Il Comune di San Vito Lo Capo ha presentato un progetto per la gestione di nuovi servizi in un’area di 2.000 metri quadrati, con l’obiettivo di realizzare spiagge attrezzate, parcheggi e navette

Proteggere la spiaggia incontaminata di Macari dall’orda di turisti (incoraggiati dalla serie tv che l’ha resa famosa) ma soprattutto evitare che venga stravolta da nuove attrezzature e servizi che rischiano di cambiarne il volto. Gli ambientalisti hanno ingaggiato una vera ‘battaglia’, in Sicilia, per il mantenimento della bellezza naturale di questa bella baia nella Sicilia occidentale, situata nel territorio del Comune di San Vito Lo Capo in provincia di Trapani. La spiaggia, prima angolo incontaminato ma sconosciuta ai più, è diventata molto famosa (e ha visto arrivare man mano un sempre maggior numero crescente di turisti) grazie ad una serie Tv della Rai che si intitola proprio “Màkari” ed è prodotta da Palomar (si ispira ai romanzi di Gaetano Savatteri). Il Comune di San Vito Lo Capo, deciso a non farsi scappare l’opportunità turistica, ha presentato un progetto per la gestione dei servizi lungo il litorale della ‘Rina di Macari’. E vorrebbe realizzare attrezzature commerciali (spiagge attrezzate, parcheggi, navette, noleggio pedalò, ma si è parlato anche di un luna park) che, secondo gli ambientalisti ma anche per tanti cittadini siciliani, finirebbero inevitabilmente per ‘rovinare’ l’identità della baia (trasformandola in una località turistica come tante altre) e mettere a rischio la biodiversità della zona. Il piano del Comune prevede la gestione di un’area di 2.000 metri quadrati ha già ottenuto il parere favorevole della Regione Sicilia. ma gli ambientalisti hanno ottenuto che venga nuovamente analizzata e valutata.

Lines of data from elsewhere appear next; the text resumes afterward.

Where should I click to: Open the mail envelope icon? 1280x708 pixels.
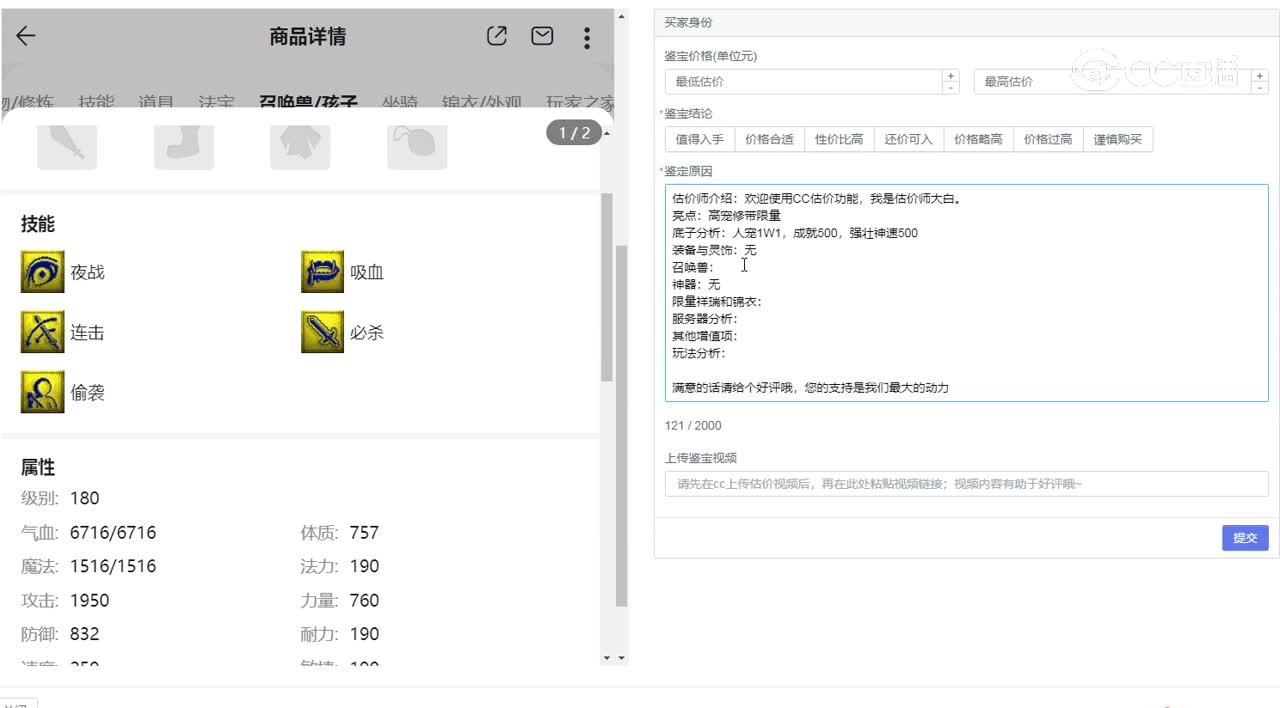[542, 37]
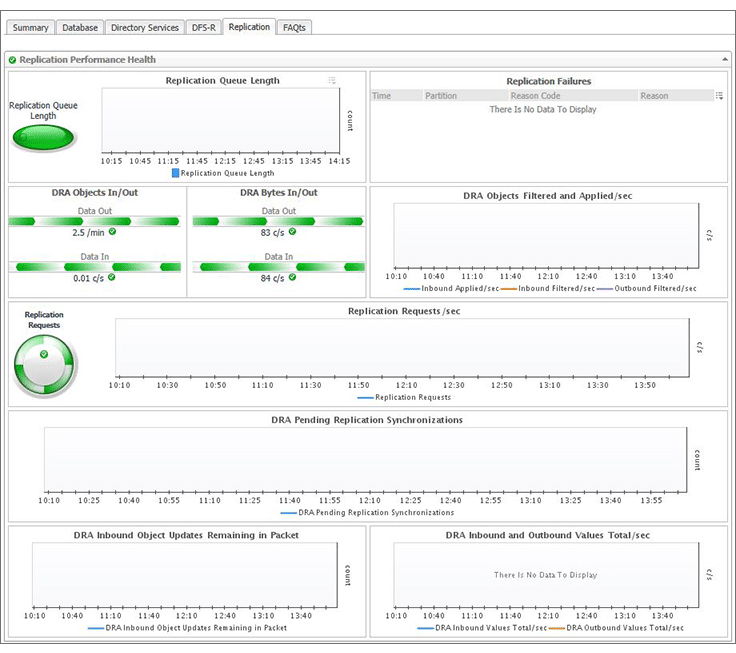
Task: Click the green status check beside 0.01 c/s
Action: pyautogui.click(x=112, y=277)
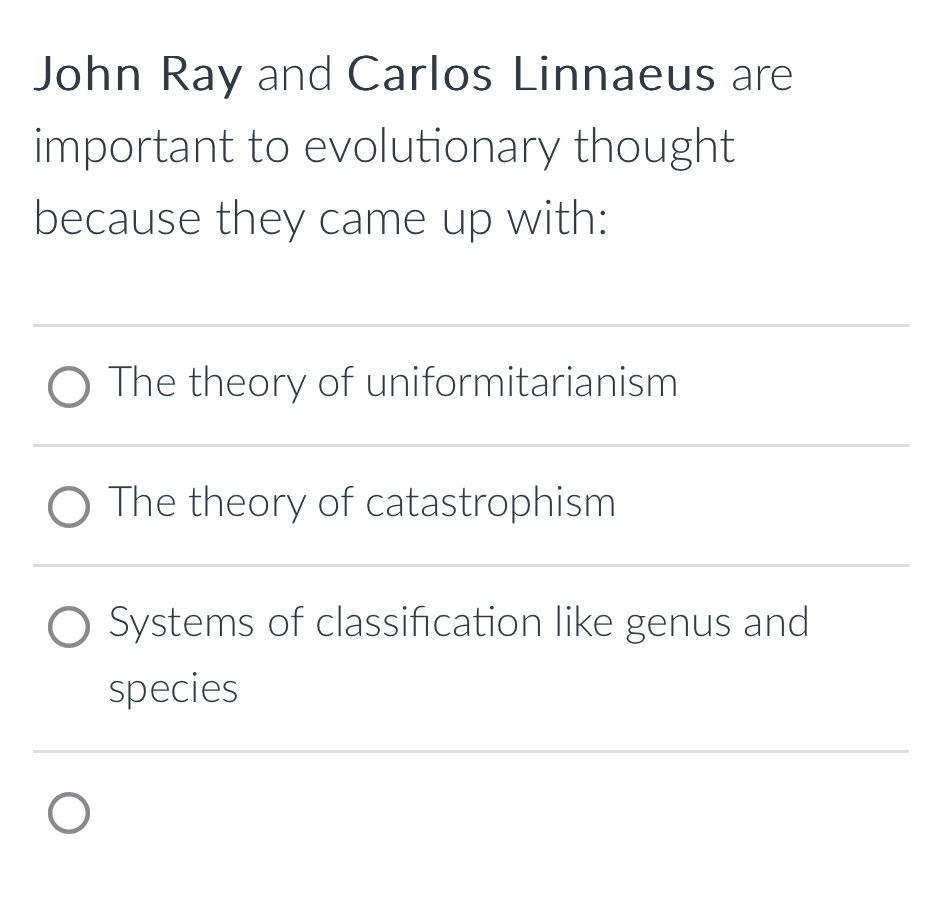Click the answer 'The theory of uniformitarianism'
This screenshot has height=921, width=930.
point(393,383)
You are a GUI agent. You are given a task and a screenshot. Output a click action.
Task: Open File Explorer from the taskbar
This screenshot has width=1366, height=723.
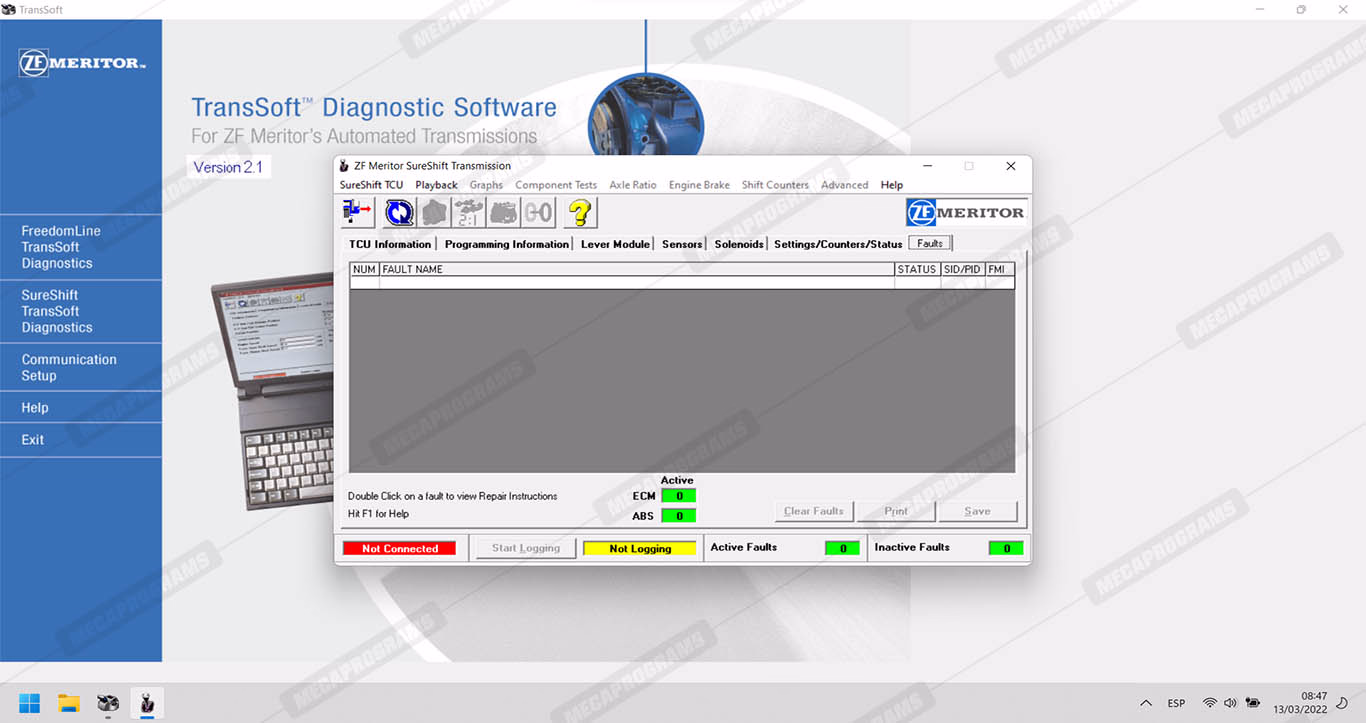click(68, 703)
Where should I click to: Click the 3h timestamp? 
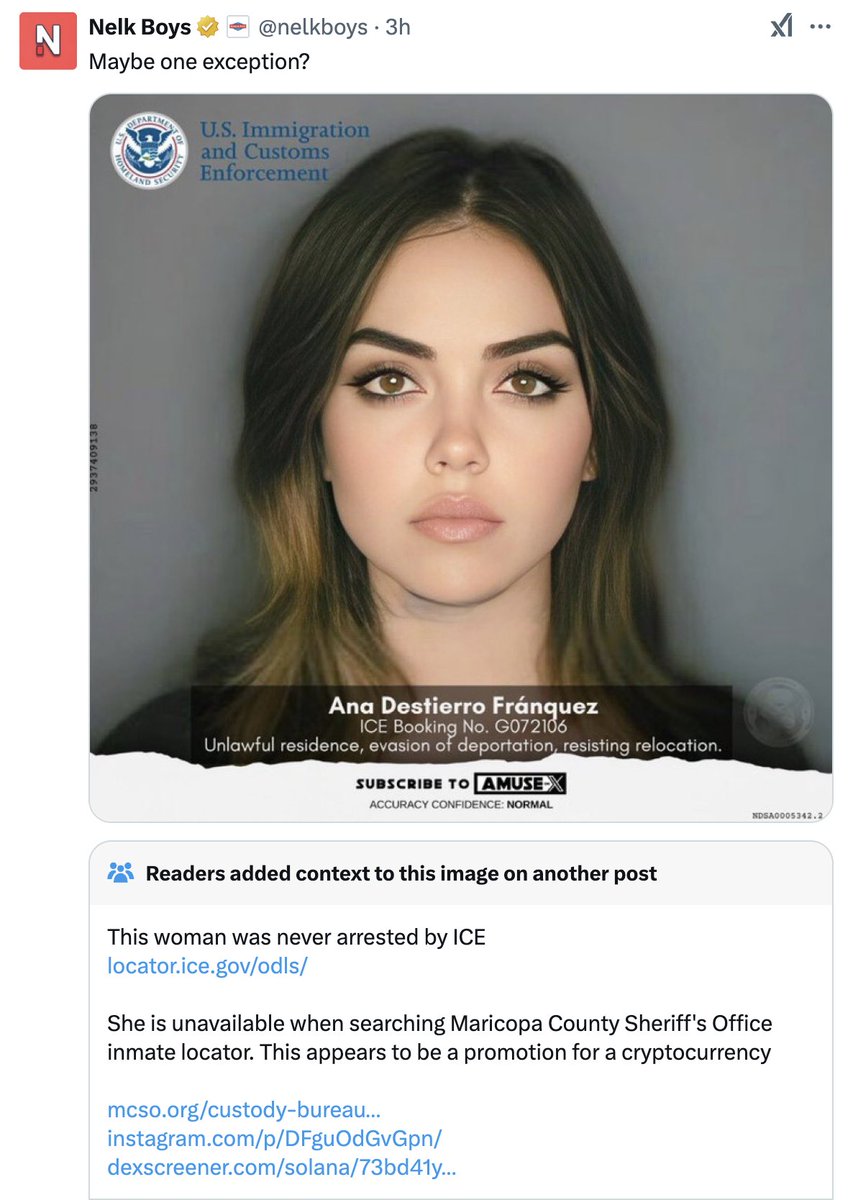398,28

Per opporsi al progetto del Comune, in Sicilia è nato il comitato “Salviamo Macari” fondato da cittadini residenti e frequentatori della zona. Il gruppo ha lanciato una petizione online che in poco tempo ha superato le cinquemila firme. Tra le persone che hanno firmato ci sono numerosi nomi noti del mondo dello spettacolo, tra cui Emma Dante, Beppe Fiorello e Donatella Finocchiaro. “Il progetto provocherebbe un’ingiustificata pressione antropica con impatti come: produzione di rifiuti, rumore, consumo energetico e inquinamento dell’aria, perdita di habitat naturali e disturbo della fauna e dell’avifauna […]” scrivono i promotori di “Salviamo Macari” nella  piattaforma ‘IoScelgo’ che sta raccogliendo le firme della petizione. In particolare, i residenti dicono ‘no’ a una serie di interventi significativi come la privatizzazione dell’area, l’ampliamento dei parcheggi, nuove aree attrezzate, noleggio di pedalò e canoe, aree gioco e persino un teatro temporaneo, operativo nella stagione estiva.

Il sindaco di San Vito Lo Capo, Francesco La Sala, ha dichiarato a Repubblica che il Comune non intende affatto cambiare volto alla bella baia di Makàri: i servizi pensati per la spiaggia sarebbero a basso impatto ambientale, e ha fatto l’esempio di trenini elettrici gratuiti. “Non vogliamo cementificare né fare interventi speculativi- ha detto il primo cittadino- il progetto mira a garantire una fruizione ordinata e sostenibile del territorio offrendo servizi essenziali per i visitatori senza impattare con l’ambiente”.